程遠誌的幾個壯漢見狀大呼:“殺人啦!”他們紛紛從地上爬起,跑向院外。
一個壯漢見常歌、羅貫中沒有追出來,扭頭喊道:“你們等著吧!我們這就去縣裏報官。”
常歌對著羅貫中苦笑一聲:“羅先生,看來咱們是走不了了。咱們一走,當地官府肯定會拿了老人家問罪。”
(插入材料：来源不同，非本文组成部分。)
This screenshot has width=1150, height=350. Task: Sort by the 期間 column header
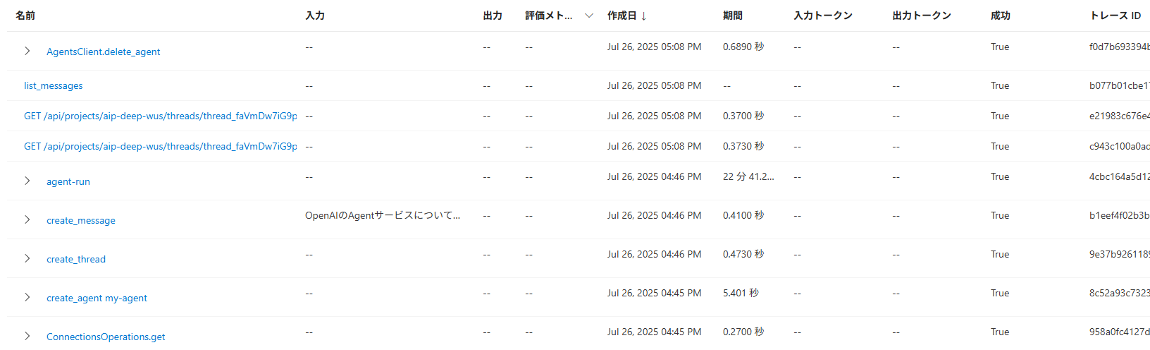pyautogui.click(x=733, y=16)
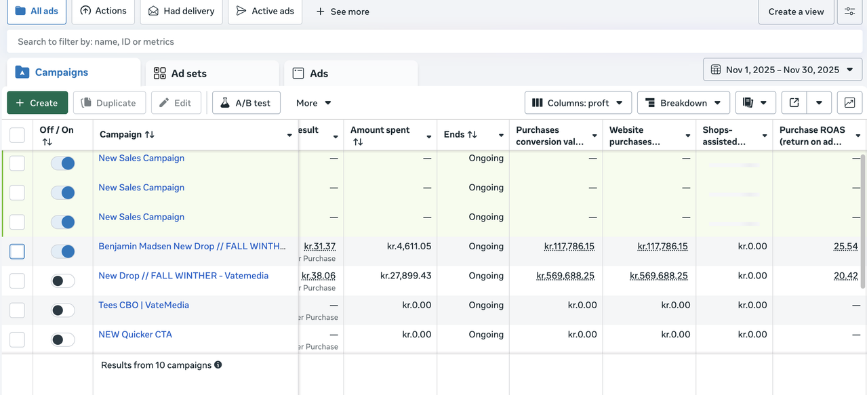Screen dimensions: 867x395
Task: Toggle off Benjamin Madsen New Drop campaign
Action: coord(63,251)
羅貫中微微頷首:“那咱們就在這兒等當地官府上門吧。我一人做事一人當。”
常歌笑道:“放心,有我這個都尉府千戶在,他們不敢拿您怎麽樣。”隨後常歌又抱怨道:“羅先生,您下手也忒狠了些。我本不想鬧出人命,耽誤了咱們的行程。”
羅貫中有些無奈:“我哪知道這人長得五大三粗,這麽不經打。這可真應了李白的詩,銀鞍照白馬,颯塌如流星。十步殺一人,千裏不留行。事了拂衣去,深藏功與名。”
常歌見老翁癱坐在地瑟瑟發抖。上前安慰道:“老人家你放心,論官職,就算你們當地的知府來了都要給我行禮。今天的事不會連累你的。”
常歌又對羅貫中說:“羅先生,別讓這惡人的屍首髒了老人家的院子。咱們將他抬出去,找個地方埋了吧。”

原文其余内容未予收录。